This assumption was made purely by inference: a similar compound, γ-glutaminyl-4-hydroxybenzene (5) is produced in the fruiting body of mushrooms in the genus Agaricus with similar abundance to agaritine and has been shown to be derived from the shikimate biosynthetic pathway.[22] Recent work, however, has uncovered several problems with this hypothesis, of which inconsistencies in radiolabeling experiments are most notable.[23] These recent efforts now assert that the molecule is synthesized in the vegetative mycelium and then translocated into the fruiting body. These researchers posit that the p-hydroxybenzoic acid moiety (6) is absorbed directly from the lignin on which the fungus feeds, not produced by the fungus itself (Figure 2).[23]
Despite recent work, however, experts still acknowledge the nebulous origin of the hydrazine functionality. Two theoretical mechanisms are postulated: oxidative coupling of two amines via a phenolic radical mechanism[24] or fixation of nitrogen via nitrogenase.[25]
Synthesis
Three total syntheses of agaritine have been completed. The first was performed in 1962 by R.B. Kelly et al. (Figure 3).[26] These researchers used as their key step the coupling of the γ-azide of N-carbobenzoxy-L-glutamic acid (9) with α- hydroxy-p-tolylhydrazine (8). But compound 8 proved difficult to produce, presumably because of the ease with which water can eliminate across the benzene ring. This was finally overcome by in situ formation by reduction of p-carboxymethylphenylhydrazine (7) with lithium aluminium hydride, followed by a pH-neutral workup using a small quantity of saturated sodium chloride as a drying agent.
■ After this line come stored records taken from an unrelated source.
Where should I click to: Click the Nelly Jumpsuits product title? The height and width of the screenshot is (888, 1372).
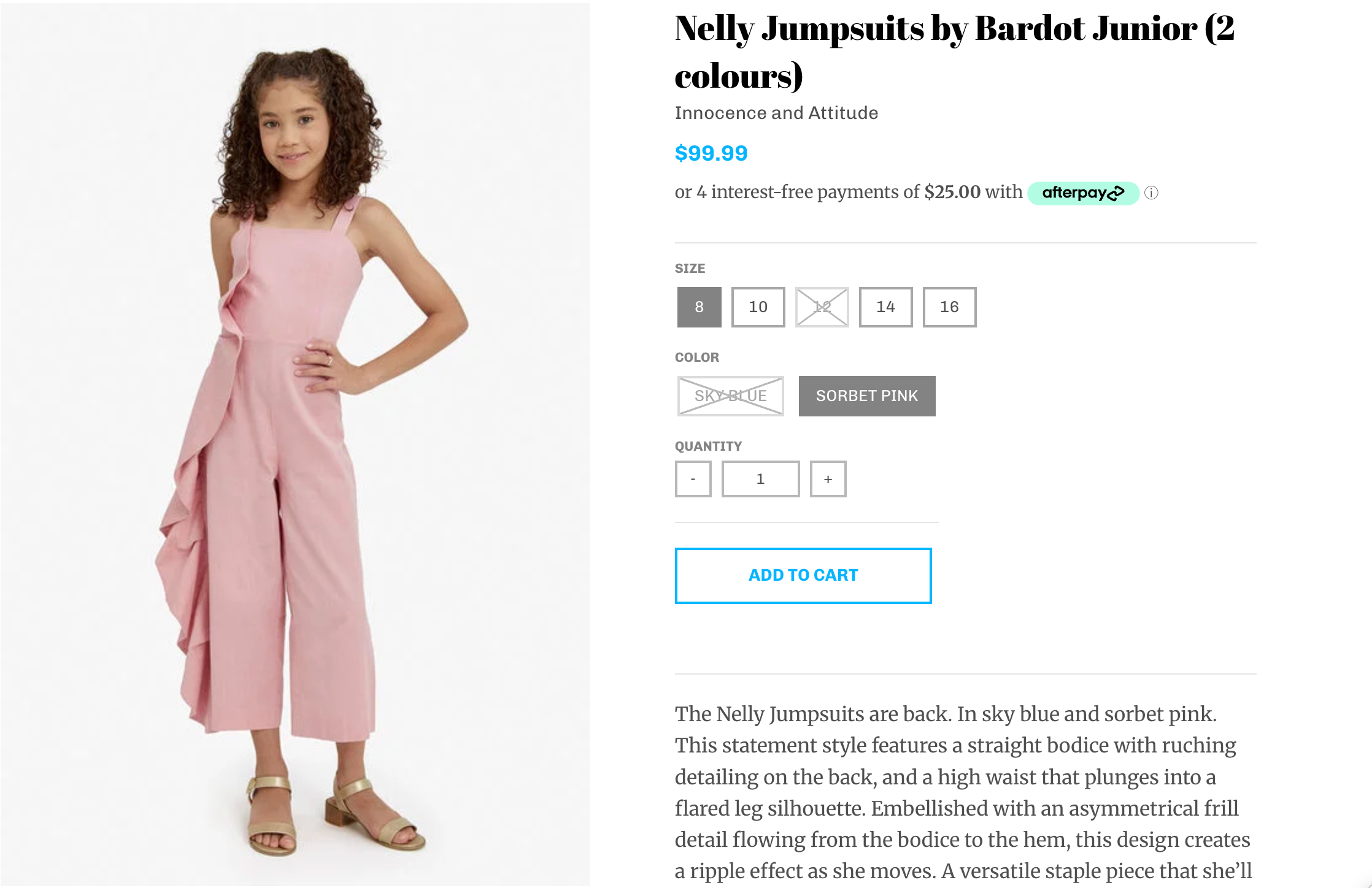954,52
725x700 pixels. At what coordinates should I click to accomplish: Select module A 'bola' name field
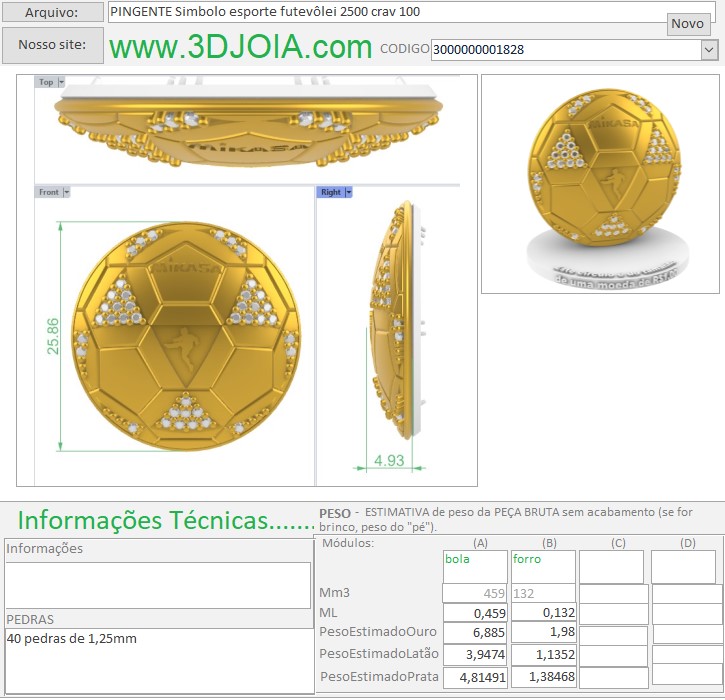click(475, 566)
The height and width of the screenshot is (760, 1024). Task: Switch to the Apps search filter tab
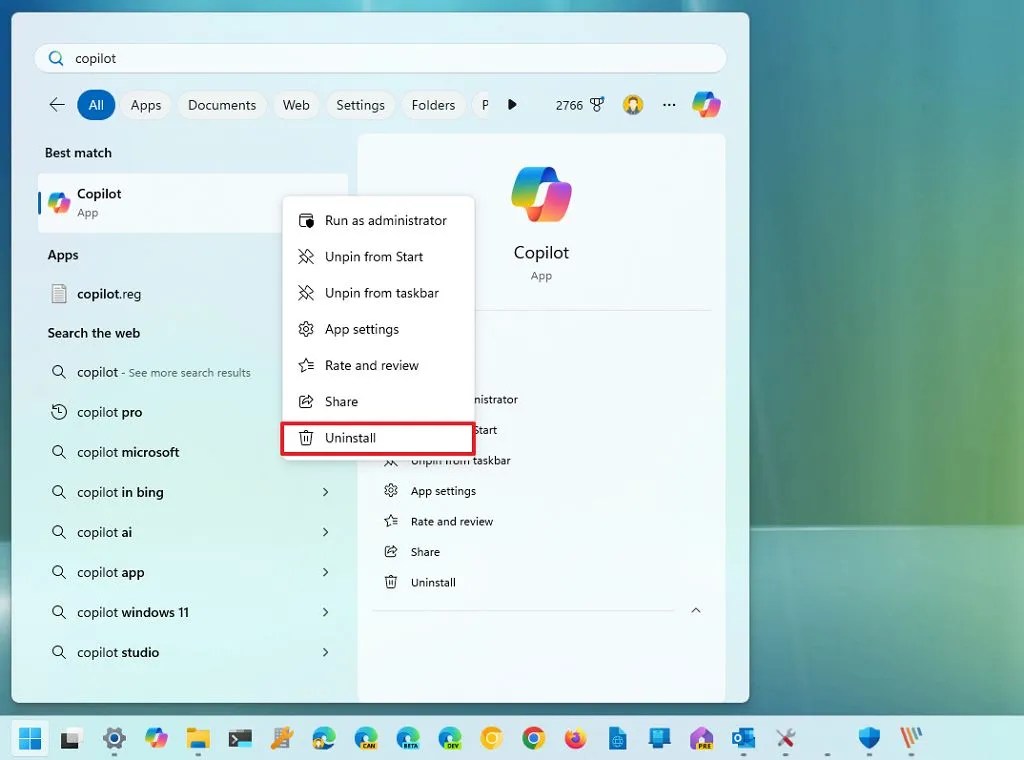(146, 104)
Neutral conditions were required because agaritine is sensitive to both acid and base. No satisfactory method was found to isolate and purify 8 from its side products, so this solution was treated directly with 9. This produced a mixture of compounds, one of which was the adduct 10. After deprotection by hydrogenolysis, agaritine was extracted by chromatography. The overall yield was 6%, of which half was isolated in pure crystalline form.[26]
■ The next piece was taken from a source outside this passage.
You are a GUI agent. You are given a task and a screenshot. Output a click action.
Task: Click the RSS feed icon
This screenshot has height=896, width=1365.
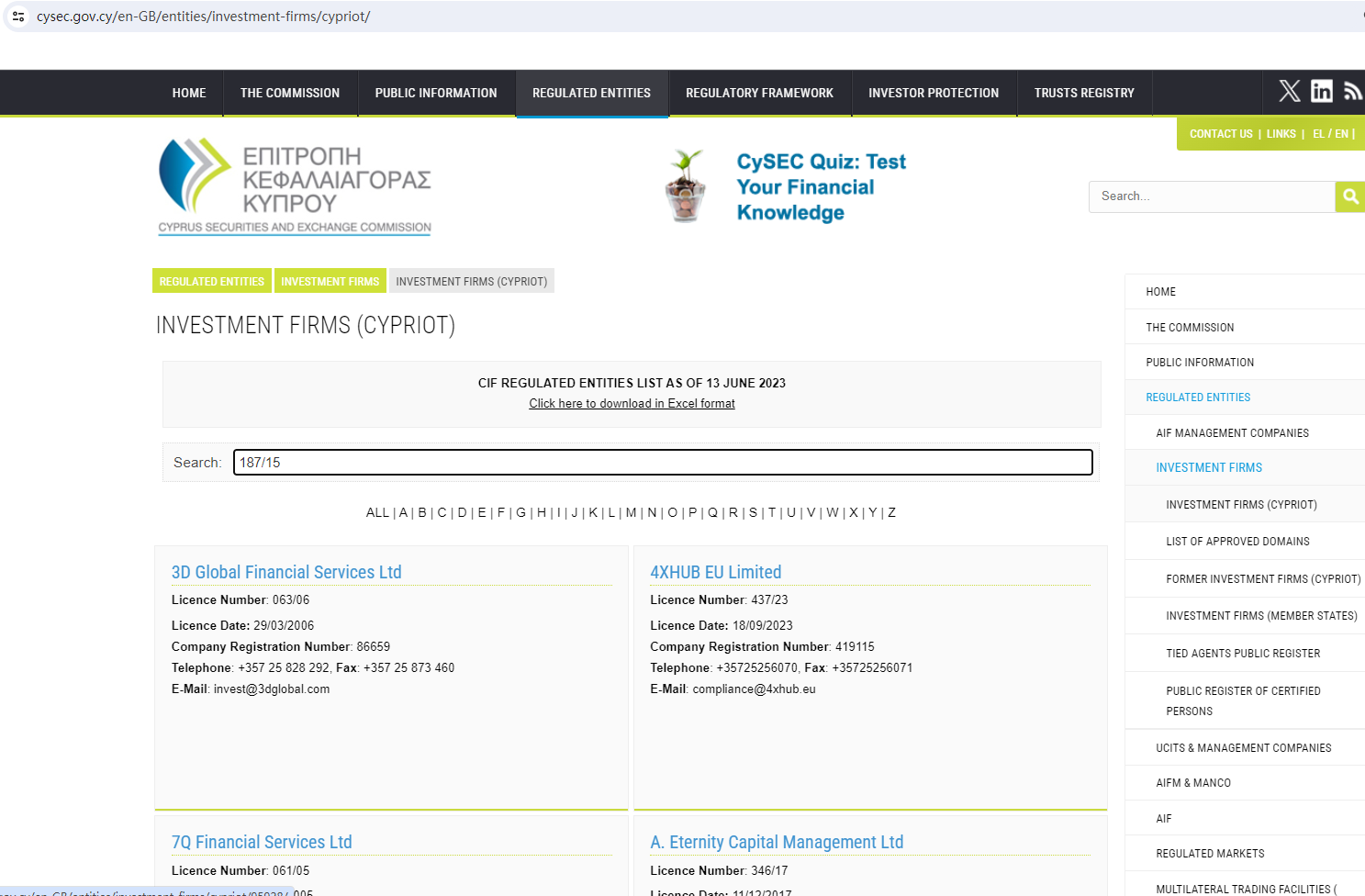(x=1352, y=91)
This synthesis could clearly be improved, and in 1979 L. Wallcave et al. published a modified synthesis (Figure 4).[27] These investigators began with a slightly different starting material, the diprotected hydrazine of L-glutamic acid (11) and reacted it with p-carboxyphenylhydrazine (12) to produce the N’-hydrazide (13). The limiting step in the first synthesis was the very imprecise reduction with LAH, which proceeded with several side reactions and little reaction specificity. Wallcave et al. instead used diborane to selectively reduce the carboxylic acid and reach compound 14, with some over-reduction to 15. The benzyl ester protecting groups were then cleaved by final hydrogenolysis. This last step was initially performed in aqueous solution, but the over-reduction product 15 carried on to produce a 15% side product impurity. This impurity was reduced to less than 2% when the solvent was changed from water to tetrahydrofuran, as the agaritine precipitated out of solution as it formed. The overall yield for this synthesis was 25%.[27]
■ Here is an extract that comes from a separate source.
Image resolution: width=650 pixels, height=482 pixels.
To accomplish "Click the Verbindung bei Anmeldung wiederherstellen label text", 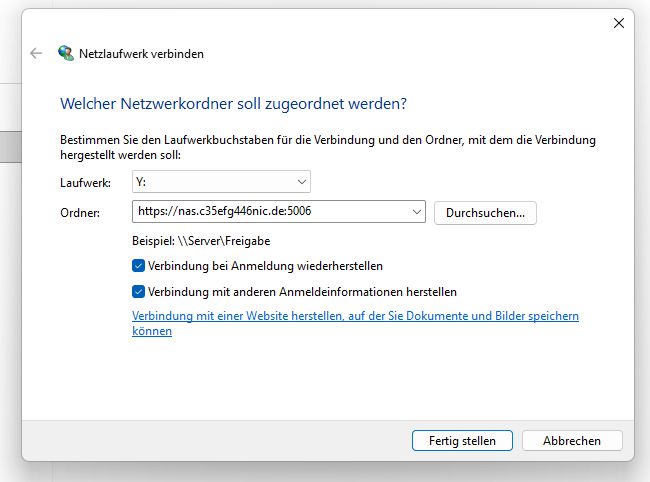I will (265, 266).
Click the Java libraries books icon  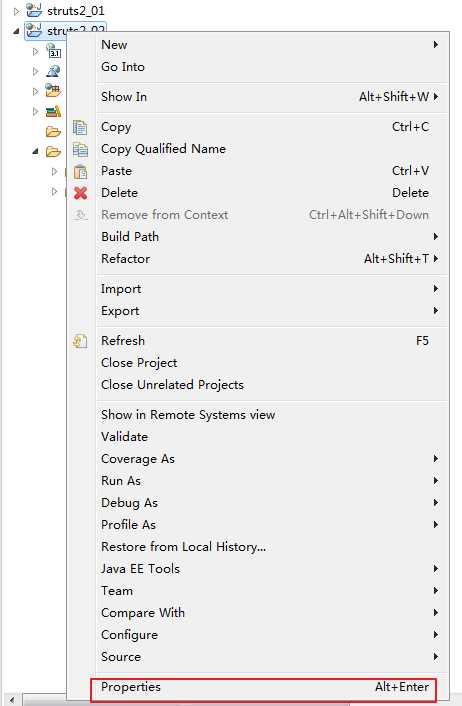pyautogui.click(x=53, y=111)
This was still unsatisfactory, however, and in 1987 S. Datta and L. Hoesch devised the third and most recent synthesis of agaritine (partially upon claims that the synthesis by Wallcave et al. could not be reproduced).[28] The Datta and Hoesch synthesis (Figure 5) also used the joining of p-hydrazinobenzyl alcohol (8) with the 5-carboxy group of L-glutamic acid as its keystone, in the same vein as the initial Kelly synthesis. Unlike Kelly et al., however, these researchers achieved an efficient synthesis of 8 from 7 by using an even milder reducing agent than the diborane used by Wallcave et al. – diisobutylaluminum hydride (DIBALH) in toluene at -70 °C. Additionally, compound 8 was found to be much more stable than Kelly et al. had asserted. Mixture of 8 with the same diprotected L-glutamic acid 11 used by Wallcave et al. produced the already-reduced adduct (16). Subsequent deprotection via hydrogenolysis using a 10% poisoned Pd/C catalyst (to minimize the over-reduced side product encountered by Wallcave et al.) yielded agaritine. The final step had 83% yield, and the overall yield for this synthesis was 33%.[28]
See also
References
- 1 2 Gao, Wei-Na; Wei, Dong-Qing; Li, Yun; Gao, Hui; Xu, Wei-Ren; Li, Ai-Xiu; Chou, Kuo-Chen (2007). "Agaritine and Its Derivatives Are Potential Inhibitors against HIV Proteases". Medicinal Chemistry. 3 (3): 221–6. doi:10.2174/157340607780620644. PMID 17504192.
- 1 2 Hashida, C; Hayashi, K; Jie, L; Haga, S; Sakurai, M; Shimizu, H (1990). "[Quantities of agaritine in mushrooms (Agaricus bisporus) and the carcinogenicity of mushroom methanol extracts on the mouse bladder epithelium]". [Nihon koshu eisei zasshi] Japanese journal of public health. 37 (6): 400–5. PMID 2132000.
- 1 2 3 Schulzová, V.; Hajslova, J.; Peroutka, R.; Hlavasek, J.; Gry, J.; Andersson, H.C. (2009). "Agaritine content of 53 Agaricus species collected from nature". Food Additives & Contaminants: Part A. 26: 82–93. doi:10.1080/02652030802039903.
- ↑ Nagaokaa, Megumi Hamano; Nagaoka, Hiroaki; Kondo, Kazunari; Akiyama, Hiroshi; Maitani, Tamio (2006). "Measurement of a Genotoxic Hydrazine, Agaritine, and Its Derivatives by HPLC with Fluorescence Derivatization in the Agaricus Mushroom and Its Products". Chemical & Pharmaceutical Bulletin. 54 (6): 922–4. doi:10.1248/cpb.54.922. INIST:17950755.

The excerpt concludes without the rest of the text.